▸ Work order: All records that follow are to be restated exactly.

▸ Data for this exercise:
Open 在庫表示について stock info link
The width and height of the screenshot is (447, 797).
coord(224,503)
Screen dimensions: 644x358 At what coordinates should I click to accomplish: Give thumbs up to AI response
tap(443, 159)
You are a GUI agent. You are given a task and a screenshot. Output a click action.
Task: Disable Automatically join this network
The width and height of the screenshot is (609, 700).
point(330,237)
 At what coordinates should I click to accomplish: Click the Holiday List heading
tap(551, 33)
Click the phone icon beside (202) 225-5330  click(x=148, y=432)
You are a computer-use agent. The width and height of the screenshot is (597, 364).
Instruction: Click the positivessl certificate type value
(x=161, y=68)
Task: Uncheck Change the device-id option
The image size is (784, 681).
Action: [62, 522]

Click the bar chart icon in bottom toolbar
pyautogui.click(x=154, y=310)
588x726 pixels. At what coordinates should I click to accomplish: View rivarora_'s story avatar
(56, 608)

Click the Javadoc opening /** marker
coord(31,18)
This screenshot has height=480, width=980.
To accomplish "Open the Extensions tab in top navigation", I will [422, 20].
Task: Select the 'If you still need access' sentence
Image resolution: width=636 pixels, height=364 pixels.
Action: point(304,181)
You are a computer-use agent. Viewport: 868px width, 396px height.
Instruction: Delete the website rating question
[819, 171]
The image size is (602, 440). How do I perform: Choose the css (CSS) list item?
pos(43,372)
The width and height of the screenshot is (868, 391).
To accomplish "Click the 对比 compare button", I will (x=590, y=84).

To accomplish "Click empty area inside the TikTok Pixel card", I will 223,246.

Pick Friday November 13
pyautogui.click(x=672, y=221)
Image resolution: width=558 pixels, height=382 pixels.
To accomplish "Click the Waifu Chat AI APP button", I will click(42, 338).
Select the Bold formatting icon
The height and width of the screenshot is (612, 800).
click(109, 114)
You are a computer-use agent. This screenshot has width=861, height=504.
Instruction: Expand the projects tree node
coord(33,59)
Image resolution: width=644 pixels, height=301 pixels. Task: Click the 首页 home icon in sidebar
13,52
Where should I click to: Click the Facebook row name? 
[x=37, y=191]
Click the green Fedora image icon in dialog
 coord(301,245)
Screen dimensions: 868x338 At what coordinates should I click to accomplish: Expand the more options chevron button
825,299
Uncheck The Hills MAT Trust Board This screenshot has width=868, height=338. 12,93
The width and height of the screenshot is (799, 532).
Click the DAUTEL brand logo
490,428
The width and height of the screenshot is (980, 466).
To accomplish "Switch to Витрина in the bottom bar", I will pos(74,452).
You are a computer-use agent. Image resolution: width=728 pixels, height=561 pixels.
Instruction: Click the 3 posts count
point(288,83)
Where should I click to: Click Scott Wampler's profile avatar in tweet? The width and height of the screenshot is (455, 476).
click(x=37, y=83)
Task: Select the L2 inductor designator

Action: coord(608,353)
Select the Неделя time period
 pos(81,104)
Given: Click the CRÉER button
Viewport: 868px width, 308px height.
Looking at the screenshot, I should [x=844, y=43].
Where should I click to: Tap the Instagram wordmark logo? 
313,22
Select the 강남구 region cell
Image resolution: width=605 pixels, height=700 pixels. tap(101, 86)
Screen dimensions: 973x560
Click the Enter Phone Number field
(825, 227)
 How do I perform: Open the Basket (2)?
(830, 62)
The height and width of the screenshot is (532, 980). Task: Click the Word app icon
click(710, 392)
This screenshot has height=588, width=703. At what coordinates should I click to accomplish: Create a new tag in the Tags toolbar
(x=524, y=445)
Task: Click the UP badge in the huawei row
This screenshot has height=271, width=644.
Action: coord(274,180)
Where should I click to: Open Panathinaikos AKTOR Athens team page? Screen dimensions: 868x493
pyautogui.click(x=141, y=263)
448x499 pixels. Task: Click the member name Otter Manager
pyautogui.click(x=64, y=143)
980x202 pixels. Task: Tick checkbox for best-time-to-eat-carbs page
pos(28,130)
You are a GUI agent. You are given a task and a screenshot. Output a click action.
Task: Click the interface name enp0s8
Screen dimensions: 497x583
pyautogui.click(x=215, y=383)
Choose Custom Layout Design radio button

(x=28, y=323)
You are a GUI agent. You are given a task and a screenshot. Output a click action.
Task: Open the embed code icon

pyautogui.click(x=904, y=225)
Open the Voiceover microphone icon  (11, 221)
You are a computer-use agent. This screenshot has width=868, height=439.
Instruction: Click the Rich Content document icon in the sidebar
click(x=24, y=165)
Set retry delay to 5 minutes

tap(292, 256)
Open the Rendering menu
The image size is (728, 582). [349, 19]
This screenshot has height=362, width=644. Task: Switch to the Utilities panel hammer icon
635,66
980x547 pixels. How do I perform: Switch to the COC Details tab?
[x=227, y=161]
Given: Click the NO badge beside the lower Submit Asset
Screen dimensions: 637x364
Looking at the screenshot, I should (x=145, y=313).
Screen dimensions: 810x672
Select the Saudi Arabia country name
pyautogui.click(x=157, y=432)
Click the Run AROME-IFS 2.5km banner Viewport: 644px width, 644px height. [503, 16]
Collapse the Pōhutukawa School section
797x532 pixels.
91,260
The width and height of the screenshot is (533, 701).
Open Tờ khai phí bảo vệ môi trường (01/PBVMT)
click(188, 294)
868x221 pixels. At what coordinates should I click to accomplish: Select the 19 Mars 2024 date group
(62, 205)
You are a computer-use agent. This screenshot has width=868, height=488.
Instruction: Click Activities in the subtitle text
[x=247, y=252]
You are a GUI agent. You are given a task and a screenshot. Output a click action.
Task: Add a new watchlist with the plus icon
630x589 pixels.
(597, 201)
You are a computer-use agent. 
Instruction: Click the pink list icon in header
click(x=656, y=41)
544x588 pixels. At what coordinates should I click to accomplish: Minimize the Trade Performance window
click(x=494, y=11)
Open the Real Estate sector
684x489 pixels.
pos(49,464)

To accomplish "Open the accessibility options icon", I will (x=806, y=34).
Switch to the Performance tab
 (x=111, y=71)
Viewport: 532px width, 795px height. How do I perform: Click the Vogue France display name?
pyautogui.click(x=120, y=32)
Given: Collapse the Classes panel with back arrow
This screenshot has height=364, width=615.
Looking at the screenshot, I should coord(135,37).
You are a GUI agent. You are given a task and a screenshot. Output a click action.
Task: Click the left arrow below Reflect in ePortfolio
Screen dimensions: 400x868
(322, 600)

▸ Task result:
Open 在庫表示について stock info link
The width and height of the screenshot is (447, 797).
coord(224,503)
Screen dimensions: 644x358 At what coordinates should I click to accomplish: Give thumbs up to AI response
tap(443, 159)
You are a GUI agent. You are given a task and a screenshot. Output a click action.
Task: Disable Automatically join this network
The width and height of the screenshot is (609, 700).
point(330,237)
 At what coordinates should I click to accomplish: Click the Holiday List heading
tap(551, 33)
Click the phone icon beside (202) 225-5330  click(x=148, y=432)
You are a computer-use agent. The width and height of the screenshot is (597, 364).
Instruction: Click the positivessl certificate type value
(x=161, y=68)
Task: Uncheck Change the device-id option
The image size is (784, 681).
Action: [62, 522]

Click the bar chart icon in bottom toolbar
pyautogui.click(x=154, y=310)
588x726 pixels. At what coordinates should I click to accomplish: View rivarora_'s story avatar
(56, 608)

Click the Javadoc opening /** marker
coord(31,18)
This screenshot has height=480, width=980.
To accomplish "Open the Extensions tab in top navigation", I will [422, 20].
Task: Select the 'If you still need access' sentence
Image resolution: width=636 pixels, height=364 pixels.
Action: point(304,181)
You are a computer-use agent. Viewport: 868px width, 396px height.
Instruction: Delete the website rating question
[819, 171]
The image size is (602, 440). How do I perform: Choose the css (CSS) list item?
pos(43,372)
The width and height of the screenshot is (868, 391).
To accomplish "Click the 对比 compare button", I will (x=590, y=84).

To accomplish "Click empty area inside the TikTok Pixel card", I will 223,246.

Pick Friday November 13
pyautogui.click(x=672, y=221)
Image resolution: width=558 pixels, height=382 pixels.
To accomplish "Click the Waifu Chat AI APP button", I will click(42, 338).
Select the Bold formatting icon
The height and width of the screenshot is (612, 800).
click(109, 114)
You are a computer-use agent. This screenshot has width=861, height=504.
Instruction: Expand the projects tree node
coord(33,59)
Image resolution: width=644 pixels, height=301 pixels. Task: Click the 首页 home icon in sidebar
13,52
Where should I click to: Click the Facebook row name? 
[x=37, y=191]
Click the green Fedora image icon in dialog
 coord(301,245)
Screen dimensions: 868x338 At what coordinates should I click to accomplish: Expand the more options chevron button
825,299
Uncheck The Hills MAT Trust Board This screenshot has width=868, height=338. 12,93
The width and height of the screenshot is (799, 532).
Click the DAUTEL brand logo
490,428
The width and height of the screenshot is (980, 466).
To accomplish "Switch to Витрина in the bottom bar", I will pos(74,452).
You are a computer-use agent. Image resolution: width=728 pixels, height=561 pixels.
Instruction: Click the 3 posts count
point(288,83)
Where should I click to: Click Scott Wampler's profile avatar in tweet? The width and height of the screenshot is (455, 476).
click(x=37, y=83)
Task: Select the L2 inductor designator

Action: coord(608,353)
Select the Неделя time period
 pos(81,104)
Given: Click the CRÉER button
Viewport: 868px width, 308px height.
Looking at the screenshot, I should [x=844, y=43].
Where should I click to: Tap the Instagram wordmark logo? 
313,22
Select the 강남구 region cell
Image resolution: width=605 pixels, height=700 pixels. tap(101, 86)
Screen dimensions: 973x560
Click the Enter Phone Number field
(825, 227)
 How do I perform: Open the Basket (2)?
(830, 62)
The height and width of the screenshot is (532, 980). Task: Click the Word app icon
click(710, 392)
This screenshot has height=588, width=703. At what coordinates should I click to accomplish: Create a new tag in the Tags toolbar
(x=524, y=445)
Task: Click the UP badge in the huawei row
This screenshot has height=271, width=644.
Action: coord(274,180)
Where should I click to: Open Panathinaikos AKTOR Athens team page? Screen dimensions: 868x493
pyautogui.click(x=141, y=263)
448x499 pixels. Task: Click the member name Otter Manager
pyautogui.click(x=64, y=143)
980x202 pixels. Task: Tick checkbox for best-time-to-eat-carbs page
pos(28,130)
You are a GUI agent. You are given a task and a screenshot. Output a click action.
Task: Click the interface name enp0s8
Screen dimensions: 497x583
pyautogui.click(x=215, y=383)
Choose Custom Layout Design radio button

(x=28, y=323)
You are a GUI agent. You are given a task and a screenshot. Output a click action.
Task: Open the embed code icon

pyautogui.click(x=904, y=225)
Open the Voiceover microphone icon  (11, 221)
You are a computer-use agent. This screenshot has width=868, height=439.
Instruction: Click the Rich Content document icon in the sidebar
click(x=24, y=165)
Set retry delay to 5 minutes

tap(292, 256)
Open the Rendering menu
The image size is (728, 582). [349, 19]
This screenshot has height=362, width=644. Task: Switch to the Utilities panel hammer icon
635,66
980x547 pixels. How do I perform: Switch to the COC Details tab?
[x=227, y=161]
Given: Click the NO badge beside the lower Submit Asset
Screen dimensions: 637x364
Looking at the screenshot, I should (x=145, y=313).
Screen dimensions: 810x672
Select the Saudi Arabia country name
pyautogui.click(x=157, y=432)
Click the Run AROME-IFS 2.5km banner Viewport: 644px width, 644px height. [503, 16]
Collapse the Pōhutukawa School section
797x532 pixels.
91,260
The width and height of the screenshot is (533, 701).
Open Tờ khai phí bảo vệ môi trường (01/PBVMT)
click(188, 294)
868x221 pixels. At what coordinates should I click to accomplish: Select the 19 Mars 2024 date group
(62, 205)
You are a computer-use agent. This screenshot has width=868, height=488.
Instruction: Click Activities in the subtitle text
[x=247, y=252]
You are a GUI agent. You are given a task and a screenshot. Output a click action.
Task: Add a new watchlist with the plus icon
630x589 pixels.
(597, 201)
You are a computer-use agent. 
Instruction: Click the pink list icon in header
click(x=656, y=41)
544x588 pixels. At what coordinates should I click to accomplish: Minimize the Trade Performance window
click(x=494, y=11)
Open the Real Estate sector
684x489 pixels.
pos(49,464)

To accomplish "Open the accessibility options icon", I will (x=806, y=34).
Switch to the Performance tab
 (x=111, y=71)
Viewport: 532px width, 795px height. How do I perform: Click the Vogue France display name?
pyautogui.click(x=120, y=32)
Given: Collapse the Classes panel with back arrow
This screenshot has height=364, width=615.
Looking at the screenshot, I should coord(135,37).
You are a GUI agent. You are given a task and a screenshot. Output a click action.
Task: Click the left arrow below Reflect in ePortfolio
Screen dimensions: 400x868
(322, 600)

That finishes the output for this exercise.